Document passage>
════
# A little Luft '46



## John P (Sep 1, 1999)

First build of the year - this is Planet Models' 1/72 resin kit of Focke Wulf's projekt "Entwurf III," a development of the Ta 183 put forth in Feb 1945.

http://www.inpayne.com/models/fw-entwirfiii.html

I drilled out the cannon muzzles, added a pitot and used Aeromaster decals for 1./JG54. The markings are based on JG54's lovely field-applied green Fw-190 schemes in Russia.


----------



## modelgeek (Jul 14, 2005)

VEry Nice! I love how you weather your aircraft...Jeff


----------



## agentsmith (Mar 27, 2005)

That looks great to me, you can never have enough Luft'46!

Next year I will be building nearly the same kind of aircraft but will be using the old Airfix Tunnan kit as a starting point.
════
Dataset extract>
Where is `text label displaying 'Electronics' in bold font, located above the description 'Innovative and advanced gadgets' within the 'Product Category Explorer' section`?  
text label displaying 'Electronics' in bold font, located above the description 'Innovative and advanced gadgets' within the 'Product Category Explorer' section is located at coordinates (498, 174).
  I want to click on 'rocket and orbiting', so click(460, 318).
════
Work to complete>
**A.** In the Luft '46 model thread above, reproduce the text word for word, beginning at the words "## modelgeek (Jul" and stopping after "a starting point.".
**B.** Pick up the Luft '46 model thread after its final post and keep writing it.

Final results>
**A.**
## modelgeek (Jul 14, 2005)

VEry Nice! I love how you weather your aircraft...Jeff


----------



## agentsmith (Mar 27, 2005)

That looks great to me, you can never have enough Luft'46!

Next year I will be building nearly the same kind of aircraft but will be using the old Airfix Tunnan kit as a starting point.

**B.**
Agentsmith


----------



## John P (Sep 1, 1999)

That's reverse evolution! :lol:


----------



## Parts Pit Mike (Jan 3, 2001)

As always... awesome!


----------



## roadrner (Jul 21, 1999)

:thumbsup::thumbsup: rr


----------



## SJF (Dec 3, 1999)

Love these '46 planes. Great job, John! :thumbsup:

Sean


----------



## hedorah59 (Nov 24, 2008)

Nice work, John!


----------



## dklange (Apr 25, 2009)

Very NICE rendition of the Entwurf III!! The German engineers were certainly forward thinking!! Great job!! - Denis


----------



## The-Nightsky (May 10, 2005)

Bubble top Huckbein.Mach Schweet!!!!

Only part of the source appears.